#### Passage for review

Pregnancy after our miscarriage was full of so many mixed emotions. Being pregnant for the second time was a completely different experience in ways I didn’t expect. Somehow it changed me for the better.
Five months after our loss, (read our story here), I became pregnant again. I wish that I could tell you that I was free from anxiety and worry. I wish that I could say that I walked in more confidence than doubt. But the truth is, I was very worried for the first half of my pregnancy. My heart squealed with joy when I saw my positive pregnancy test, but I also wondered “Will we get to meet this baby?” Before our loss, I breezed through certain pregnancy milestones: prenatal appointments, birth announcements, etc.. Pregnancy after loss suddenly made every milestone feel like a major feat to overcome. I felt a temporary sigh of relief at our seven-week appointment when I heard our baby’s heart beat for the first time. It was the sweetest melody I have ever heard. I continued to be hyper-aware of all my pregnancy symptoms. I worried about morning sickness, I worried about the lack of morning sickness.

########
#### Records provided

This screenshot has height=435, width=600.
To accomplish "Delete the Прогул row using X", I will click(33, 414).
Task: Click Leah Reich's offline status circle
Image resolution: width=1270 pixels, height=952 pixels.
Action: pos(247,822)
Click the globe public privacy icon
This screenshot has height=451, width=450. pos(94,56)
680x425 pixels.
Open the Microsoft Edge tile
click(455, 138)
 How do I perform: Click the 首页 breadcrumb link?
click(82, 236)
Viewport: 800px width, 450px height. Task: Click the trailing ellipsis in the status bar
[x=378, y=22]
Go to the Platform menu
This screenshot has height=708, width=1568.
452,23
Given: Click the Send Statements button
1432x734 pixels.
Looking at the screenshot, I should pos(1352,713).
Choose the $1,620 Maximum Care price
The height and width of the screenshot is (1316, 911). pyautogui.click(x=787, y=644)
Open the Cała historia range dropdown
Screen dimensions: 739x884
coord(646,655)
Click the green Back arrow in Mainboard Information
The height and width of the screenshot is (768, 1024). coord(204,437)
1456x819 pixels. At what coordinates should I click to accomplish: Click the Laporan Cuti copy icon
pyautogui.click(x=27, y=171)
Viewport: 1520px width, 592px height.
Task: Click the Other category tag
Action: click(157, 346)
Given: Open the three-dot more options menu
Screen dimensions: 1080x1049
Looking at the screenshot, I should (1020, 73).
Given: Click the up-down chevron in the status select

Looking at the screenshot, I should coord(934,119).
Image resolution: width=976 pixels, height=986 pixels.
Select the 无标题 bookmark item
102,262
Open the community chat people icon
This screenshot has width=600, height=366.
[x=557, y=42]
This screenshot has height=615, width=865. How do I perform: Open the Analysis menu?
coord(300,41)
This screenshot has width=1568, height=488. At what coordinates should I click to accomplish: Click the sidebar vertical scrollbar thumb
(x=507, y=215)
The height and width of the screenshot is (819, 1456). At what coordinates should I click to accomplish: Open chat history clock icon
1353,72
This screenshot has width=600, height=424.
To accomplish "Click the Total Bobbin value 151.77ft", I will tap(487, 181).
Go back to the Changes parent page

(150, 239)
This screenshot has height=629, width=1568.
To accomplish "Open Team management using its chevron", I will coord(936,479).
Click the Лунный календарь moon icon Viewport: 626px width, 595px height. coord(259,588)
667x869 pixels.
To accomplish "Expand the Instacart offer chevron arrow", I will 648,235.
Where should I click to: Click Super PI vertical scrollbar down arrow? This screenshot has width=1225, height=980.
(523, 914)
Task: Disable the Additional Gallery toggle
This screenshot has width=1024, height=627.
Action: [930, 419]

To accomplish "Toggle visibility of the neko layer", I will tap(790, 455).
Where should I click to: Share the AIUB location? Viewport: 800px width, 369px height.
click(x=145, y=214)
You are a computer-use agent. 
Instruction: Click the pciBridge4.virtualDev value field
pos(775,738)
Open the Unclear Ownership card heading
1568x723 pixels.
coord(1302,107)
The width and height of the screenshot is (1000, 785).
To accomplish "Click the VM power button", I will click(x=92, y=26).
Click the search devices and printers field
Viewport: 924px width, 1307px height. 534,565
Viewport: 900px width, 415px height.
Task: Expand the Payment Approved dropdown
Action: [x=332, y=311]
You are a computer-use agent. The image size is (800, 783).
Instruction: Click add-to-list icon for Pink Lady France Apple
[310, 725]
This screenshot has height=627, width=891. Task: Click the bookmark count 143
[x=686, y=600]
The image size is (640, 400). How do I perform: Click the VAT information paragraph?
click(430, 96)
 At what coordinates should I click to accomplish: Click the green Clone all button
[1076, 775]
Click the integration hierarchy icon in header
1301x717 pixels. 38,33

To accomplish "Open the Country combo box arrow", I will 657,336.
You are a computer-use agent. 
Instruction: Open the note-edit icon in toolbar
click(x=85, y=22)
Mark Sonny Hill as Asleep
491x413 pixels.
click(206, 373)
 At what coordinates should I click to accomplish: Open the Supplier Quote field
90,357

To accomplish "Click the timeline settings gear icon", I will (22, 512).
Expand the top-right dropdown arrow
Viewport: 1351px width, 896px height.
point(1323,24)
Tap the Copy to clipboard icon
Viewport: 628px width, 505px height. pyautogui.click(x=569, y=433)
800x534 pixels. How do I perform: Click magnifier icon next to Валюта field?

########

• _Check your understanding_:
[A] Copy out every sentence in the passage about pregnancy after a miscarriage that starts with the word "I".
[B] Carry on the passage about pregnancy after a miscarriage, starting right after its final sentence.

• _Your written answers_:
[A]
- I wish that I could tell you that I was free from anxiety and worry.
- I wish that I could say that I walked in more confidence than doubt.
- I felt a temporary sigh of relief at our seven-week appointment when I heard our baby’s heart beat for the first time.
- I continued to be hyper-aware of all my pregnancy symptoms.
- I worried about morning sickness, I worried about the lack of morning sickness.

[B]
This roller coaster of emotions didn’t come to a stop until week 20 of my pregnancy. One evening after I got home from one of our prenatal appointments, I looked over some of our ultra-sound pictures. I knew that in worrying so much, deep down I was not allowing hope to grow in my heart.I so desperately wanted to have control, that in all my planning, researching, and anxiousness I was smothering my ability to fully enjoy this pregnancy and live in the moment. I decided to slowly let go of fear and let hope in.
There is a misconception that after a woman gets pregnant again after a loss, the grief and pain she feels will suddenly vanish. In my experience, I was so grateful and so excited to have another baby growing inside my belly, yet still heartbroken over the baby I never got to meet. Sometimes a sadness would sneak up on me while celebrating different news about my second pregnancy. We had a small, intimate, gender reveal dinner party. When we sliced the cake and saw there was blue filling, I was thrilled to find out we were having a boy. The moment felt bittersweet, as I thought of our first baby and how we didn’t get to celebrate the gender of our little one.
I learned that joy and sorrow can live together, they often intertwine as a part of an intricate dance. I simply allowed myself to be in the moment and feel whatever it was that I was feeling. On most days I felt joy.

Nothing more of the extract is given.